Stored entries
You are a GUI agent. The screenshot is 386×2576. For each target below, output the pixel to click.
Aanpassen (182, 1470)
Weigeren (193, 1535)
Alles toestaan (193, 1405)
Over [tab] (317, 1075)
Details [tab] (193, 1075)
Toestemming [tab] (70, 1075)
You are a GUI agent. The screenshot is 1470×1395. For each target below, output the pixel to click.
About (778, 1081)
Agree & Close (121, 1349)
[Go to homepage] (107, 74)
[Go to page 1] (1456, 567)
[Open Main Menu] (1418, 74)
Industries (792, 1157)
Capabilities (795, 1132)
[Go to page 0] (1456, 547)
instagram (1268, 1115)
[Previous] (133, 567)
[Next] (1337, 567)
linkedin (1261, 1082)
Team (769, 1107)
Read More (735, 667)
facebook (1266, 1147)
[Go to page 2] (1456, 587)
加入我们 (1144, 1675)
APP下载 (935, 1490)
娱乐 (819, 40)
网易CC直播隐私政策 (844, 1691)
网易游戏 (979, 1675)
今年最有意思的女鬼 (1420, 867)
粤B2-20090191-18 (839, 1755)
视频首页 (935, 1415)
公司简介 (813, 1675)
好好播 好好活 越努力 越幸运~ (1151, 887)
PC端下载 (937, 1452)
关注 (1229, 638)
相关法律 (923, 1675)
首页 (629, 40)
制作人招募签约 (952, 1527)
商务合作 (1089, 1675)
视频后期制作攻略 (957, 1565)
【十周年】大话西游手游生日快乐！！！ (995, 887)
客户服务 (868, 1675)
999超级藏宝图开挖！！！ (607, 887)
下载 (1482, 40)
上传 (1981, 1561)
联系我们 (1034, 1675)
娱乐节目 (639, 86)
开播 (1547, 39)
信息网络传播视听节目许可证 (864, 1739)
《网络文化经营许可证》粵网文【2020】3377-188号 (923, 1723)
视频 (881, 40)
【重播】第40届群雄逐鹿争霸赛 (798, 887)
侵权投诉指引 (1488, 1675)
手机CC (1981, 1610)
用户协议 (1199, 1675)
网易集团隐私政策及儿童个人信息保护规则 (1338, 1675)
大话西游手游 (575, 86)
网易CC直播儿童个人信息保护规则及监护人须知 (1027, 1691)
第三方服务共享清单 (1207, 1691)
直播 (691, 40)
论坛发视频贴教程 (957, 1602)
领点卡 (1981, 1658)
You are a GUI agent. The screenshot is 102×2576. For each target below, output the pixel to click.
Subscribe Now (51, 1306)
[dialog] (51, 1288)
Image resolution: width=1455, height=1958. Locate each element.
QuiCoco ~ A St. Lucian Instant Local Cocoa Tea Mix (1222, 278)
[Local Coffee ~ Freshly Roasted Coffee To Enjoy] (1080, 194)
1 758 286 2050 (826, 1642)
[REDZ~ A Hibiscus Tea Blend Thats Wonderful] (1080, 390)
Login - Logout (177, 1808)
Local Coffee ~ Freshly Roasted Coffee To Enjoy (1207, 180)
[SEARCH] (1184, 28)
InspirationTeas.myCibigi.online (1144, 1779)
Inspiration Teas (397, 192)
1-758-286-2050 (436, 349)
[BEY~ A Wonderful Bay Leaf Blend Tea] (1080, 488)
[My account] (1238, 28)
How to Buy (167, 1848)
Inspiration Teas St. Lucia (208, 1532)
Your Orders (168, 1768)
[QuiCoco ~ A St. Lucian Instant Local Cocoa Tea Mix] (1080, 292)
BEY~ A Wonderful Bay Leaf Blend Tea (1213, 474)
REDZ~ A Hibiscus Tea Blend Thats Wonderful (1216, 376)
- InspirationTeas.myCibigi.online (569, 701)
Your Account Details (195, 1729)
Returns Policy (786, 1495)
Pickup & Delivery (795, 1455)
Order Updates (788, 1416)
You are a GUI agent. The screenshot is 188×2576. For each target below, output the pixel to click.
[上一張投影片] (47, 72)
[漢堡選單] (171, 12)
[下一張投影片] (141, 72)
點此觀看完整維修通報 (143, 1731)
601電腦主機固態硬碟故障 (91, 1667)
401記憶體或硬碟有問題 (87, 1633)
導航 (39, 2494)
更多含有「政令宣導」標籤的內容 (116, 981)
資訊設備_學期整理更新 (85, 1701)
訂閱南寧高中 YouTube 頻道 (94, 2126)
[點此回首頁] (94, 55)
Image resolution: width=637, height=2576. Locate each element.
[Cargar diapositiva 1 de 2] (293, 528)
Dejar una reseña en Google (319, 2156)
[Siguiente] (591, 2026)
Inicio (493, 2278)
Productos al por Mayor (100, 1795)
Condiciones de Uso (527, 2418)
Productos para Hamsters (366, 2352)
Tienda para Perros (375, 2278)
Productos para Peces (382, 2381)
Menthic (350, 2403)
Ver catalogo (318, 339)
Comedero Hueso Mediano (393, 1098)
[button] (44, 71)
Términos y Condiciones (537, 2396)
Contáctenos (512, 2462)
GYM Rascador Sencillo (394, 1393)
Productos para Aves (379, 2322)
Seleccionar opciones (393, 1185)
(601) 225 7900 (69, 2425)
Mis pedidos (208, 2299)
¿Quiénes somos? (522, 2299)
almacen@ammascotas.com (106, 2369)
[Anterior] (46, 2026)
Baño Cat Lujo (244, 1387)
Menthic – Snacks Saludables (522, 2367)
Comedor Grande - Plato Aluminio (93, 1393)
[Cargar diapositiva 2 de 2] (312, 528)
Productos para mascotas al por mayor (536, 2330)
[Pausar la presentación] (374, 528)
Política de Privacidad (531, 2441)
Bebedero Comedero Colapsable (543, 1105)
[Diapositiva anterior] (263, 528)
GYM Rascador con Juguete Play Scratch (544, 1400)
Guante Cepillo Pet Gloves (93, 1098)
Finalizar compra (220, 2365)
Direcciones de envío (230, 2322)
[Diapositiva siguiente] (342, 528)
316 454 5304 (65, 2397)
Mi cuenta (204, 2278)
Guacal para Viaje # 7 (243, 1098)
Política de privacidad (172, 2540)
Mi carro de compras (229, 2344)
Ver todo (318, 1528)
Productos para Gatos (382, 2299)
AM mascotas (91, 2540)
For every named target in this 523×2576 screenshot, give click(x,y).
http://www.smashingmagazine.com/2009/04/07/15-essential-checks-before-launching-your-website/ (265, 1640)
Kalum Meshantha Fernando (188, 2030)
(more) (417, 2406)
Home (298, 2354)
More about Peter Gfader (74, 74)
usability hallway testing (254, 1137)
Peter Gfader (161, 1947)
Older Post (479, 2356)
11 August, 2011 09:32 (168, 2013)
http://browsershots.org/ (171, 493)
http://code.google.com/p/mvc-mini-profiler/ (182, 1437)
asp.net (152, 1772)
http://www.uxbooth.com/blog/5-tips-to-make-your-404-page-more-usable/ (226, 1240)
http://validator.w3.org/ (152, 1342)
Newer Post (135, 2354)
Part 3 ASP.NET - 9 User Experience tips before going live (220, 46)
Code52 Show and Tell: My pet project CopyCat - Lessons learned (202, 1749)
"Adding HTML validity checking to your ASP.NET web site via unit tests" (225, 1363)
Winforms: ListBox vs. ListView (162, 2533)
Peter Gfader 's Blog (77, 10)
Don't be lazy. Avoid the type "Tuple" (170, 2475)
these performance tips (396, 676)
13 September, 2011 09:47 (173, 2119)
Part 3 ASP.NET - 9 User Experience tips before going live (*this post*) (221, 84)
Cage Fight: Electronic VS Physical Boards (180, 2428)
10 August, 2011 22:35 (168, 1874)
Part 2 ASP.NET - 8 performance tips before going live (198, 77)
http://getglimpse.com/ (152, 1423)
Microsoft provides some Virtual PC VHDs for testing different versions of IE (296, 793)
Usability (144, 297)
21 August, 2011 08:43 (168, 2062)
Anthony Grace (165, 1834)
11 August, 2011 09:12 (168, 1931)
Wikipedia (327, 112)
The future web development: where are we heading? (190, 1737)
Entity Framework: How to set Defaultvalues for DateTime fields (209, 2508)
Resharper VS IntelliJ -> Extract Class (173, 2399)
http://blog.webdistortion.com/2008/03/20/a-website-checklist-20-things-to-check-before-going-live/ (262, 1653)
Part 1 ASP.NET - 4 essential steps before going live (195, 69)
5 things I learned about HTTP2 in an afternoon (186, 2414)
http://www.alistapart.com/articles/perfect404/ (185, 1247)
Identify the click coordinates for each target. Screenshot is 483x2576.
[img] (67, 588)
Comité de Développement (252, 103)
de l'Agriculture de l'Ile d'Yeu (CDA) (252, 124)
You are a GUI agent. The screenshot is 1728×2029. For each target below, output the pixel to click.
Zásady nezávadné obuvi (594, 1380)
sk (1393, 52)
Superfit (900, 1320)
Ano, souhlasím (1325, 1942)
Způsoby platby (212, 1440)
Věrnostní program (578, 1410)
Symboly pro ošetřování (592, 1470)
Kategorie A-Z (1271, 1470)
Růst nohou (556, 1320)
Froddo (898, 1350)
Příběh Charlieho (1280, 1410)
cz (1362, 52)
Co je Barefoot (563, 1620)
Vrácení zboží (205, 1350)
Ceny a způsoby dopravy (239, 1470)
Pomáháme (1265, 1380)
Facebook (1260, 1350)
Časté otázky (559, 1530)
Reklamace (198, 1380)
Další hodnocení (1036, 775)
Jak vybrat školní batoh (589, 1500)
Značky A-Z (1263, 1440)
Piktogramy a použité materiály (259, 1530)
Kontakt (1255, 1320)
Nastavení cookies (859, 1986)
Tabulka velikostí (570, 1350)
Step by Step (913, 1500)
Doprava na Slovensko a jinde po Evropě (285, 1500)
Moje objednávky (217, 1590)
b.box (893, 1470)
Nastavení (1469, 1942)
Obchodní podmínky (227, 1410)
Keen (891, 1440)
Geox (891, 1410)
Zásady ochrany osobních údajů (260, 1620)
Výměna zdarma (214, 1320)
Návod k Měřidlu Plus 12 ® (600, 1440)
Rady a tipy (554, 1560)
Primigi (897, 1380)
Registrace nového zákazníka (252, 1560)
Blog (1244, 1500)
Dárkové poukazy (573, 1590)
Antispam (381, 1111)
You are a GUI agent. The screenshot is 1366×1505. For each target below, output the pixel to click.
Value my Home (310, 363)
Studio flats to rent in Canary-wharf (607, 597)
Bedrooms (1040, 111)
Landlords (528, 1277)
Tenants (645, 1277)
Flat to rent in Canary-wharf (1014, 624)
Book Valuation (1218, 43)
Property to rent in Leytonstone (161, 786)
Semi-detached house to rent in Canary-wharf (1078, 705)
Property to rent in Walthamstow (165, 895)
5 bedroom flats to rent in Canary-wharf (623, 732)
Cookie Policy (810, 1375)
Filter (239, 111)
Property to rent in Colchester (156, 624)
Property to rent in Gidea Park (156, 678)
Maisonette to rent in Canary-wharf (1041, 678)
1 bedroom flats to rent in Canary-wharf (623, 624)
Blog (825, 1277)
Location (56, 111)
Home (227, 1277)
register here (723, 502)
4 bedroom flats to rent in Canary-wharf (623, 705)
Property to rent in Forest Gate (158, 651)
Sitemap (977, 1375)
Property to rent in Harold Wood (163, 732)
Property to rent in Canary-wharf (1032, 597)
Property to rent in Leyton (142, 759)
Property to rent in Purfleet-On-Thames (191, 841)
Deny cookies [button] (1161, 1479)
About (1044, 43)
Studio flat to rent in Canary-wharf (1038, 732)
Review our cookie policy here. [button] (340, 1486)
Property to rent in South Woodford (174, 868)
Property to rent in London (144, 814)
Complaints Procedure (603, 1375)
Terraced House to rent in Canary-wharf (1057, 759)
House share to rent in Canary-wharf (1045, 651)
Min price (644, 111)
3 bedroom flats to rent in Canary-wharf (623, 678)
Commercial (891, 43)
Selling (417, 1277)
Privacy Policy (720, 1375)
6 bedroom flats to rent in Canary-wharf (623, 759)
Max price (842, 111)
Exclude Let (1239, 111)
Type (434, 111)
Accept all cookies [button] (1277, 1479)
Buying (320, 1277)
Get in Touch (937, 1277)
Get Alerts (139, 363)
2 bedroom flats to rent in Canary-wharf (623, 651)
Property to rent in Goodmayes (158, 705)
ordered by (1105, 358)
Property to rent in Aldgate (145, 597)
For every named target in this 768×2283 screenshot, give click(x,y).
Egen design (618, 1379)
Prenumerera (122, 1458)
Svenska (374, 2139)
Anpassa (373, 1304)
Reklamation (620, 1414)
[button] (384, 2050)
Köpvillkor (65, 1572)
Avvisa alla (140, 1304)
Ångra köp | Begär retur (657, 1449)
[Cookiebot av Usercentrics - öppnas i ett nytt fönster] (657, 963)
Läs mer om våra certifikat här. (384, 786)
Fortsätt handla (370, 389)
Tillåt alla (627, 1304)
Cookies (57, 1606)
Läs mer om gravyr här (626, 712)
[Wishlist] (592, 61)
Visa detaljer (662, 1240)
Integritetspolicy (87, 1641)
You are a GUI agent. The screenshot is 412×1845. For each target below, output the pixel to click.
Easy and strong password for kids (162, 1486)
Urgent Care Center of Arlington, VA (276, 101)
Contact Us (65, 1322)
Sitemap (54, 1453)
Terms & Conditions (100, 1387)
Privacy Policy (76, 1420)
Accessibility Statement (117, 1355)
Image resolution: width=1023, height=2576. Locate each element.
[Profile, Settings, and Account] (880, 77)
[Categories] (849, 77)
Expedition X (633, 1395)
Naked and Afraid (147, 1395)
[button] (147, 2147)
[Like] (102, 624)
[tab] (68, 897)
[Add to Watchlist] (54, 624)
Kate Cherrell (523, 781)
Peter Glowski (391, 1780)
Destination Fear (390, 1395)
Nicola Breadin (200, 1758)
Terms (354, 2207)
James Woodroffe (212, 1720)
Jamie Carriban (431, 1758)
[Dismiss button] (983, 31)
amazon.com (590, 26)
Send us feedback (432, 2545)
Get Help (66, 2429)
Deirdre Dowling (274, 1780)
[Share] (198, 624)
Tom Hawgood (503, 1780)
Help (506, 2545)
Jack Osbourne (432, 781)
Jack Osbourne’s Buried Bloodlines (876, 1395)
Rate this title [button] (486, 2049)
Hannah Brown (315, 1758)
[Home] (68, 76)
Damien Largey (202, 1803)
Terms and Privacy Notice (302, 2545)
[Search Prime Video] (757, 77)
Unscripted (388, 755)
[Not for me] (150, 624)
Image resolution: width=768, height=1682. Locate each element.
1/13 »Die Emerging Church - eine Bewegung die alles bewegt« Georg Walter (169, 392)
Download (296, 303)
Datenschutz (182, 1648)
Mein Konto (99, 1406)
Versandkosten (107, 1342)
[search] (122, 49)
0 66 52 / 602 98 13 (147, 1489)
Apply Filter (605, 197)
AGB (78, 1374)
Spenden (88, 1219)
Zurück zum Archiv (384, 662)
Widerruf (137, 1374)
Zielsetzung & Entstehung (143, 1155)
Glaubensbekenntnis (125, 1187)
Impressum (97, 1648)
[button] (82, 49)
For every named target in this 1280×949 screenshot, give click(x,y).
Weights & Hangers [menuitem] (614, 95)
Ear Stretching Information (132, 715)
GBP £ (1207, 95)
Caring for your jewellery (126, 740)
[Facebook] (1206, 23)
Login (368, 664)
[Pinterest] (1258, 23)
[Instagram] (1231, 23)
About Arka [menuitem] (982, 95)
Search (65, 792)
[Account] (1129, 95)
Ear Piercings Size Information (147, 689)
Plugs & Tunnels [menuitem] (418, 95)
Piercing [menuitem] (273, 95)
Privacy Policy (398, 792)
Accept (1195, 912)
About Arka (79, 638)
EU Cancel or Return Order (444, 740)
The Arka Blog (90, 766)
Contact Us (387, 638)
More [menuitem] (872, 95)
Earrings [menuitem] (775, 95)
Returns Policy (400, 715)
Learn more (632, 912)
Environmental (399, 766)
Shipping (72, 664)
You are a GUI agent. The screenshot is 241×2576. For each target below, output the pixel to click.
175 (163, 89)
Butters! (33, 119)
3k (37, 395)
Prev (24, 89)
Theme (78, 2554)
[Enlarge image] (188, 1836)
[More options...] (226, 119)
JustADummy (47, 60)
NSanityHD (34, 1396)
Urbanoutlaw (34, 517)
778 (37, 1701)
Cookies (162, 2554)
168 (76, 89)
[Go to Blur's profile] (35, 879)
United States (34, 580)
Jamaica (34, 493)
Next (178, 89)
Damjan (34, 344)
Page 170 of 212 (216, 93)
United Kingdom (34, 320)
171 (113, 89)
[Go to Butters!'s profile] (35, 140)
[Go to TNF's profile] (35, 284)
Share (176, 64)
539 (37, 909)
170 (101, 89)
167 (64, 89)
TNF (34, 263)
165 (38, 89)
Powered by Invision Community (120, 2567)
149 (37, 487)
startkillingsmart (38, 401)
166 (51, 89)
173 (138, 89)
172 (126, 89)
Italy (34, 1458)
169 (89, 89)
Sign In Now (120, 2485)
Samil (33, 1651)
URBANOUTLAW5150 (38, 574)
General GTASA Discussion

Exercise aim: Your task is to count the lines of the records that contain "width". Answer with only that number.

Finished exercise: 4